The Austenite Decomposition, Kirkaldy–Venugopalan Interface
The Austenite Decomposition, Kirkaldy–Venugopalan interface () is found under the Heat Transfer > Metal Processing () branch when adding a physics interface. The physics interface is intended for studying metallurgical phase transformations. The interface specifically uses the phase transformation modeling framework of Kirkaldy and Venugopalan, in which austenite decomposition into different destination phases is expressed in terms of, for example, grain size and chemical composition. Physical phenomena, such as latent heat of phase transformation and transformation strains can be computed and used in Heat Transfer in Solids and Solid Mechanics. With the Nonlinear Structural Materials Module or the Geomechanics Module, plastic strains and hardening behavior of each metallurgical phase can be used in Solid Mechanics.

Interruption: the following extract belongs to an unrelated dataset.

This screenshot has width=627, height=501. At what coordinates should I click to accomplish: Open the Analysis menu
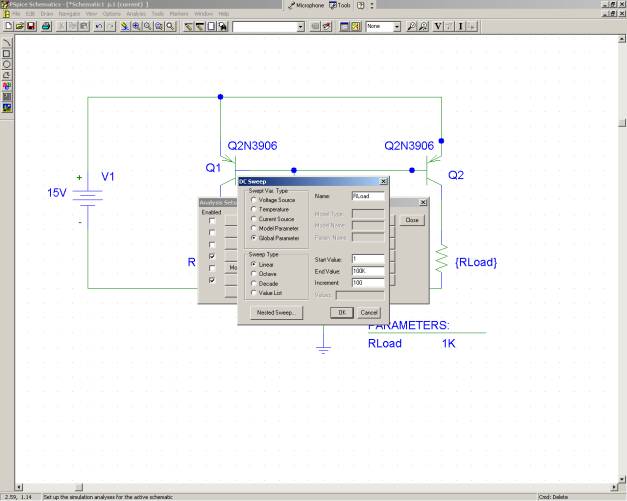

When the Austenite Decomposition, Kirkaldy–Venugopalan interface is added, ten nodes are added to the Model Builder — five Metallurgical Phase nodes, four Phase Transformation nodes, and one Steel Composition node. The interface is tailored specifically to the decomposition of austenite into a combination of ferrite, pearlite, and bainite, using the phase transformation framework of Kirkaldy and Venugopalan. The displacive martensitic phase transformation is modeled using the Koistinen–Marburger phase transformation model. The Steel Composition node is added to the interface, and it is configured to compute:
Start temperatures Ae3, Ae1, Bs, and Ms used by Kirkaldy and Venugopalan
Equilibrium phase fractions for ferrite, pearlite, and bainite
Phase transformation functions according to Kirkaldy and Venugopalan
You need to supply the chemical composition and the ASTM grain size number to the Steel Composition node.

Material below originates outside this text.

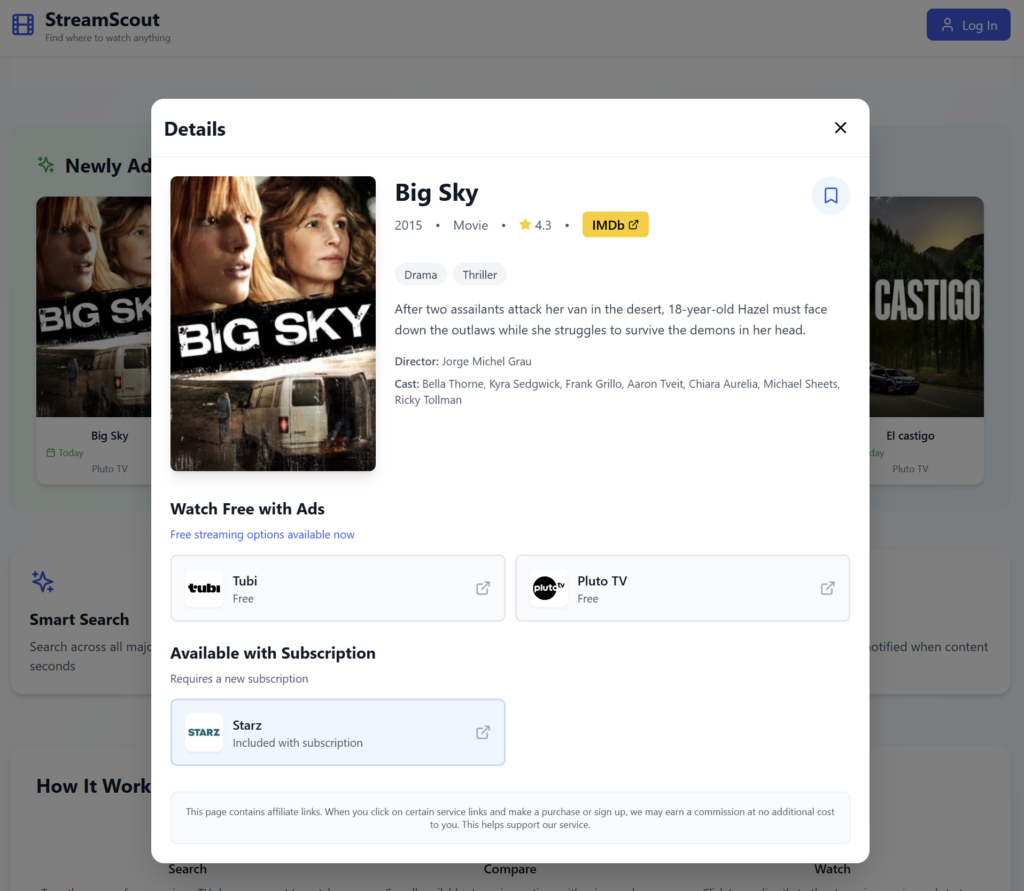Open Pluto TV external link arrow
Screen dimensions: 1024x891
[827, 588]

The created phase nodes are given the following names:
Austenite
Ferrite
Pearlite
Bainite
Martensite
The Initial Phase Fraction is set to one in the Austenite node, and zero in the other metallurgical phase nodes. Four Phase Transformation nodes are also created to define the relevant phase transformations:
Austenite to Ferrite
Austenite to Pearlite
Austenite to Bainite
Austenite to Martensite
The source and destination phases in each phase transformation are set to the corresponding phases that have been created. The Phase transformation model is set to Microstructure based, except in Austenite to Martensite, where it is set to Koistinen–Marburger. The phase transformation nodes are automatically configured to use temperature limits and phase transformation functions, as computed by the Steel Composition node.

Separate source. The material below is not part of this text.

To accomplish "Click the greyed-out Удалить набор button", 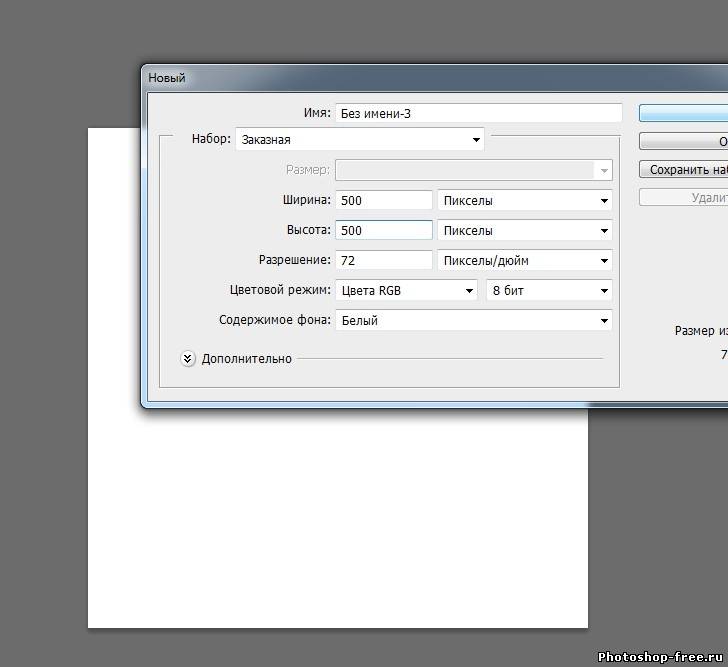I will coord(686,198).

From the Physics toolbar, you can delete or disable metallurgical phases and phase transformations that are irrelevant in a given situation, and you can add additional metallurgical phases and phase transformations. You can also right-click Austenite Decomposition, Kirkaldy–Venugopalan to select physics features from the context menu.
Settings
The Label is the default physics interface name.
The Name is used primarily as a scope prefix for variables defined by the physics interface. Refer to such physics interface variables in expressions using the pattern <name>.<variable_name>. In order to distinguish between variables belonging to different physics interfaces, the name string must be unique. Only letters, numbers, and underscores (_) are permitted in the Name field. The first character must be a letter.
The default Name (for the first physics interface in the model) is audc.